Using gradient descent, we have:
$$\delta F / \delta x = -2B(A-xB)$$
Then we update $x$:
$$x = x - \delta F / \delta x = x +2B(A-xB)$$
In this equation, since $A$ and $B$ are matrices, so $2B(A-xB)$ is a matrix and can't be subtracted from $x$ which is a scalar. Can someone explain to me how I can update $x$ here?
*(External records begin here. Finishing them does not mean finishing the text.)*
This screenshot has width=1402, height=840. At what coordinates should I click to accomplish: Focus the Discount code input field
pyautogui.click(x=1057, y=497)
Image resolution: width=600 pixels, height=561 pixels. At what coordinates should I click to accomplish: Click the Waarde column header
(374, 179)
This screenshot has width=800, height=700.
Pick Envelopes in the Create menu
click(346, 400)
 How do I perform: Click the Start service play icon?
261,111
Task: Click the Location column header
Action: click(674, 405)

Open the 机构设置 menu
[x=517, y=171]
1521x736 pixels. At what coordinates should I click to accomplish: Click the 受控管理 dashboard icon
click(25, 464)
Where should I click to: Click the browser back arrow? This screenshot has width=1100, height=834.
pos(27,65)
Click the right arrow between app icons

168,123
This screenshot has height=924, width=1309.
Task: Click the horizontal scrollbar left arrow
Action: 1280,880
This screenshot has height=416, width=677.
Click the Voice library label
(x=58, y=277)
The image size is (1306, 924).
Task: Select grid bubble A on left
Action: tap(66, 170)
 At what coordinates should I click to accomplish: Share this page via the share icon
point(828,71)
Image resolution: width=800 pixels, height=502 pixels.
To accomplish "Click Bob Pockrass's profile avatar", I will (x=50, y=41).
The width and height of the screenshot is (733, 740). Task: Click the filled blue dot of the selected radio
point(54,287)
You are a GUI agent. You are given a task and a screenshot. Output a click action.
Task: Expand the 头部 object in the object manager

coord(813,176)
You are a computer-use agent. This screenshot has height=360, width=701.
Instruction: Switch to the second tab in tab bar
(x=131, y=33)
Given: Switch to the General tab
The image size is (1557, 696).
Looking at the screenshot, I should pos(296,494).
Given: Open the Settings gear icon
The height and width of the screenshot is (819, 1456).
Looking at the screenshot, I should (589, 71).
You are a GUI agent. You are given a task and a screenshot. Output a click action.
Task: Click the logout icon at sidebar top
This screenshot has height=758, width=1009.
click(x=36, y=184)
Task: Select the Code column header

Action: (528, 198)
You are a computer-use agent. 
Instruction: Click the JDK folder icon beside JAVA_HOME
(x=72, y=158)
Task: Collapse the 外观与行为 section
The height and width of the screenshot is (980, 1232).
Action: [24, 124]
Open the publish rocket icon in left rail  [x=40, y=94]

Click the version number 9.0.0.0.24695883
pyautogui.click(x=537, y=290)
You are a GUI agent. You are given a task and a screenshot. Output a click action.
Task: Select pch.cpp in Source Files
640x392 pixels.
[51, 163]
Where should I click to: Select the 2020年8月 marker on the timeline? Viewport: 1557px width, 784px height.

\begin{align} F (x) &= \|A - xB\|^2_F = \sum_{i,j} (A_{ij} -x B_{ij})^2 \\ \partial_x F (x) &= \partial_x \sum_{i,j} (A_{ij} -x B_{ij})^2 \\ &= \sum_{i,j} 2(A_{ij} -x B_{ij})\partial_x (A_{ij} -x B_{ij}) \\ &= -2 \sum_{i,j} (A_{ij} -x B_{ij})(- B_{ij}) \\ &= -2\left[ \sum_{i,j}A_{ij}B_{ij} - xB_{ij}^2 \right] \\ &= -2\left[ S(A\odot B) - x ||B||_F^2 \right] \end{align} where $\odot$ is the Hadamard product and $S(M) = \sum_{i,j} M_{i,j}$.